谢临来江宁前,自也是将江宁郡了解了几分,尤其是江宁太守府的一众人等,尤其是苏行则才名远播,听闻他金秋下场科考,更是不少人押他高中,如今见了苏行则人,几句言谈,便让他觉得果然名不虚传,不可小视。
他偷偷拍了拍周顾肩膀,跟他咬耳朵,“周顾,你这大舅兄,可是个厉害的。”
周顾哼了一声,他自然早就领教过了,用他说?
苏太守和大夫人都很热情,谢临由周顾带着入府后便立即入席。
席间不停地让谢临吃菜,谢临看着坐了满满一大家子,万分和谐的模样,心想这江宁太守府,好像与别个府邸大不相同,别个府邸,家里来了贵客,是不可能让姨娘庶女们一起同桌而食的,不止如此,家里的男眷和女眷是分桌而坐的,绝对不可能像这般热热闹闹的一大桌子,让人感觉家里的所有人似乎都地位平等。
而周顾似乎也见怪不怪,十分自然习惯。
谢临却很是不习惯,尤其是女眷多,男眷少,让他总觉得有些拘谨。
苏太守笑着拍谢临肩膀,“贤侄,放轻松,你是周贤侄的兄弟,便也是自家人,不必拘谨客气。”

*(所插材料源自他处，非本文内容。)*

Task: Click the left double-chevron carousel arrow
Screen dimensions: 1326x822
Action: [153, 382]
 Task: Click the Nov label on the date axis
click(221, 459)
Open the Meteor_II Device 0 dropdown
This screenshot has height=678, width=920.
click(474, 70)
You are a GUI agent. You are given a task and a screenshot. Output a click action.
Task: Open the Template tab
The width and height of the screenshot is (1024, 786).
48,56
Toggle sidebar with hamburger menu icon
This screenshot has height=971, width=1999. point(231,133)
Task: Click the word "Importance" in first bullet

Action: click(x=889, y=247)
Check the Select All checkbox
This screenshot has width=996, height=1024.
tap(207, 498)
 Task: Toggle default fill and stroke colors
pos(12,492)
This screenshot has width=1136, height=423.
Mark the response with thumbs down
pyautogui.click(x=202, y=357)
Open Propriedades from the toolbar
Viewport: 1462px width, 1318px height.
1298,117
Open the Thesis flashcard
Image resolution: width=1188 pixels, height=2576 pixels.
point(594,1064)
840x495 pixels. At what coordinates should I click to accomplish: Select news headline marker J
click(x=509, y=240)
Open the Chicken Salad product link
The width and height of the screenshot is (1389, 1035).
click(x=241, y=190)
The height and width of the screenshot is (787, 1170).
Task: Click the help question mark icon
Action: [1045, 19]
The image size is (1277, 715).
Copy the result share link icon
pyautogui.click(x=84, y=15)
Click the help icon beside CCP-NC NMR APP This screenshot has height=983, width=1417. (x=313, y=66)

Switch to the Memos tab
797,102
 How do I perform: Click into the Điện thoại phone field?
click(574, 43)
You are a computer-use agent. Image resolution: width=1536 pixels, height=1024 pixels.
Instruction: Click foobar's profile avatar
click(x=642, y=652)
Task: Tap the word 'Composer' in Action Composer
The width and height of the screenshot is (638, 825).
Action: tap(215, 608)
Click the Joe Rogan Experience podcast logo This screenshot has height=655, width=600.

大夫人用公筷给谢临夹了一块鱼,热情道:“谢贤侄,尝尝这鱼,咱们江宁的水质好,产的鱼是不是也味道鲜美?”
谢临连连点头,他在京城时,也去过不少人家做客,但都不如来太守府做客受到极大极特殊的热情,这热情不会让人觉得巴结不舒服,反而觉得真诚好客。
于是,在这样的热情好客中,一顿饭吃完,谢临发现自己吃撑了。